*任务说明 a*. 根据正文,埃利亚松在哪一年、在哪座城市成立了自己的工作室?

··· 正文 ···

INTERNI. The Magazine of Interiors and Contemporary Design

道隐无名:埃利亚松的艺术,需要你一起完成

无论是什么样的艺术,
有一点是非常基础的,
艺术需要人,需要观众,
人们也需要艺术。
—— 奥拉维尔·埃利亚松

作为一位涉猎广泛的视觉艺术家,奥拉维尔·埃利亚松(Olafur Eliasson)在世界各地重要博物馆举办的个展为他赢得了广泛的赞誉。他运用装置、绘画、雕塑、摄影和电影等媒介进行创作,为世界多个城市的公共空间创作了著名装置。如今,埃利亚松终于来到了北京,举办迄今为止在中国的最大规模个展。

▲ 奥拉维尔·埃利亚松。51岁的埃利亚松年生于丹麦,成长于冰岛,就读于丹麦皇家艺术学院。1995年在柏林成立了自己的工作室,此工作室如今已经发展到约90 名成员的规模,囊括了艺术史学家、专业技术人员、建筑师、档案管理员、程序员以及厨师等多元背景的专业人士。

这些作品是关于颜色、时间、感知、空间、运动的思考,更是关于水、雾、光、电的呈现,不仅体现埃利亚松对于艺术和技术的诠释,也表达了他对自然和生态的关注。此次展览在红砖美术馆的园林、圆厅和8个展厅同时呈现一系列大型沉浸式装置及纸上作品。

▲ 埃利亚松专门为红砖空间特别创作的新作《道隐无名》(2018)

展览的题目引自奥拉维尔·埃利亚松的好朋友、哲学家蒂莫西·莫顿(Timothy Morton)对艺术的描述——The unspeakable openness of things(中文译为“道隐无名”),这让埃利亚松深有共鸣:“艺术存在并超越语言范畴,在艺术作品形式形成之前,一些难以名状的感觉会进入艺术创作的过程,并成为作品的一部分,却难以被充分表达;同时,艺术作品本质上对观者是开放的,当观者在作品的引导下体验、发问时,它已准备好聆听他们的倾诉。”

▲ 《遗失的指南针》(The lost compass)(2013)

··· 给定列表 ···

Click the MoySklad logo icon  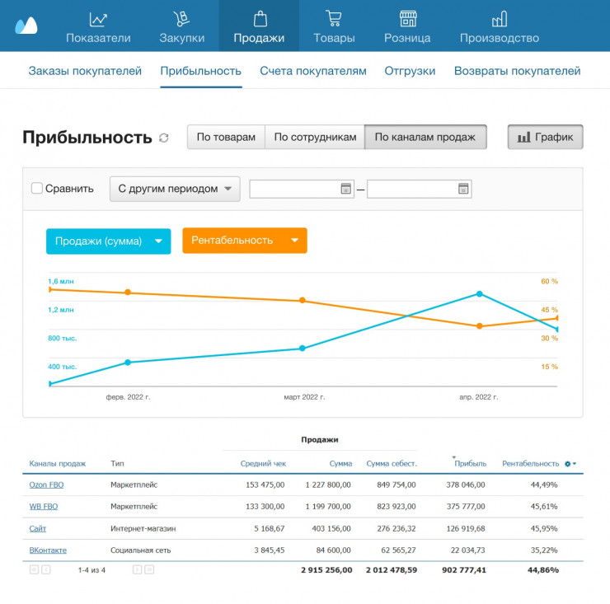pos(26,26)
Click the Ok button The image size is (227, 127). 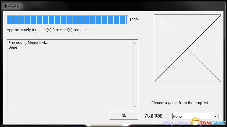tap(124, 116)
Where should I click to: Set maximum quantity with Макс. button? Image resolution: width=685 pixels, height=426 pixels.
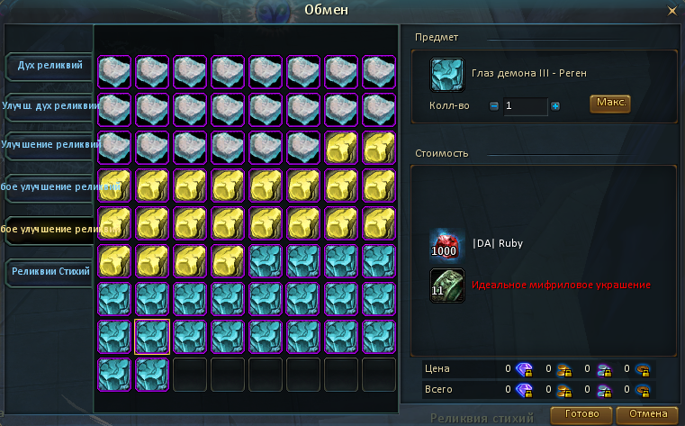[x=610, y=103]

···
··· 给定列表 ···

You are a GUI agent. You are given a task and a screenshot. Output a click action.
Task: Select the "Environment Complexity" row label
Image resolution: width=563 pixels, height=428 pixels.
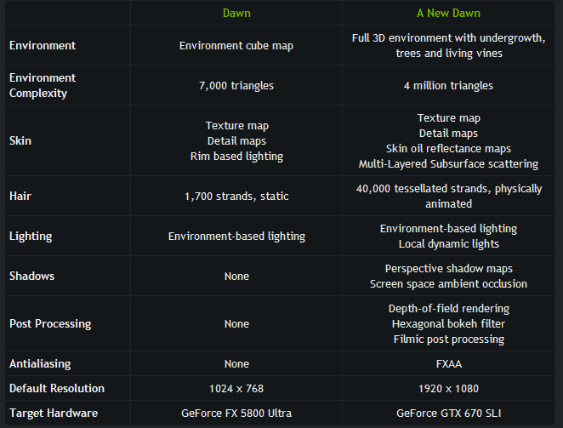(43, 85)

···

*任务说明 b*. 把列表中从包含“Where should I”的那一行开始、到包含“[x=610, y=103]”的那一行结束的各行(首尾两行都算)重新写出,请求原样保留,只把答案中的坐标值按1.45倍缩放,四舍五入取整(0.5向上进位)。只输出这几行,去掉图片。

*书面回答 a*. 1995年,在柏林。

*书面回答 b*.
Where should I click to: Set maximum quantity with Макс. button? Image resolution: width=685 pixels, height=426 pixels.
[x=885, y=149]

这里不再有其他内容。